| Written task |
Copy everything from the line containing "Click product code S-2321-A" down to the line containing "pyautogui.click(x=470, y=89)" in the records, reproducing each line exactly and including both of those lines.
○ ○ ○ ○ ○ ○ ○
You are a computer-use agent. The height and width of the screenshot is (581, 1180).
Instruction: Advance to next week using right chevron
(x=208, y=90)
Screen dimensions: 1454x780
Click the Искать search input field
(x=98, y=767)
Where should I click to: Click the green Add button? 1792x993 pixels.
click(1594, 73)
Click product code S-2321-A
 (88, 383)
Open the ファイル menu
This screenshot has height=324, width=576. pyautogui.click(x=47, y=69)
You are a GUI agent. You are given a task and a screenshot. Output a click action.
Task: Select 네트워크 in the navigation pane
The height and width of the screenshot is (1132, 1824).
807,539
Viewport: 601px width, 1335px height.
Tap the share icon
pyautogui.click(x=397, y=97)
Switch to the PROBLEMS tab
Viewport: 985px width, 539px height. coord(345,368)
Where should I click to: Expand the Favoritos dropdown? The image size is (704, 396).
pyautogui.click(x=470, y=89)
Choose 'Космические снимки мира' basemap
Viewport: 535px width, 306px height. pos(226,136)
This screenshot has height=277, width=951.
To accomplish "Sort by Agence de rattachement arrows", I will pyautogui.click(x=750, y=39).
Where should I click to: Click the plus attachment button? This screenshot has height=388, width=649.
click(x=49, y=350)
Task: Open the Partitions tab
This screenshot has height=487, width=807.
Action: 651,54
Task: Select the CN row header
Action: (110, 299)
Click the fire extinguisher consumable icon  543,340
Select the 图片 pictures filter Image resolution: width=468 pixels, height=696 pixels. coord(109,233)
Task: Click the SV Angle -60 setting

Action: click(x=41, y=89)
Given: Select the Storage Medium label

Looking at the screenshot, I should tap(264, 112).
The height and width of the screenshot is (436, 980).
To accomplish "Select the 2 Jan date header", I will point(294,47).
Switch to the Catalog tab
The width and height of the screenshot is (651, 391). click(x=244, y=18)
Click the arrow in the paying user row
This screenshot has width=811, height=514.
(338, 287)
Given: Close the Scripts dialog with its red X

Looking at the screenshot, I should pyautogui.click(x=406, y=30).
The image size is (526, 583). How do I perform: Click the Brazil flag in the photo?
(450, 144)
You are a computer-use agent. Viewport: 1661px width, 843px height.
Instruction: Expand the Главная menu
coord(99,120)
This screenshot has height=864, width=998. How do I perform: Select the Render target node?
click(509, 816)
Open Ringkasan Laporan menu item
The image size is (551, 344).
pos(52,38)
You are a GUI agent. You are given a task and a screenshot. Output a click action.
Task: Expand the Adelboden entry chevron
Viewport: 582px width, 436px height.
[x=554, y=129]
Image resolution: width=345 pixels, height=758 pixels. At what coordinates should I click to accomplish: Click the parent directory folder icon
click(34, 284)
○ ○ ○ ○ ○ ○ ○
| Output for this task |
Click product code S-2321-A
 (88, 383)
Open the ファイル menu
This screenshot has height=324, width=576. pyautogui.click(x=47, y=69)
You are a GUI agent. You are given a task and a screenshot. Output a click action.
Task: Select 네트워크 in the navigation pane
The height and width of the screenshot is (1132, 1824).
807,539
Viewport: 601px width, 1335px height.
Tap the share icon
pyautogui.click(x=397, y=97)
Switch to the PROBLEMS tab
Viewport: 985px width, 539px height. coord(345,368)
Where should I click to: Expand the Favoritos dropdown? The image size is (704, 396).
pyautogui.click(x=470, y=89)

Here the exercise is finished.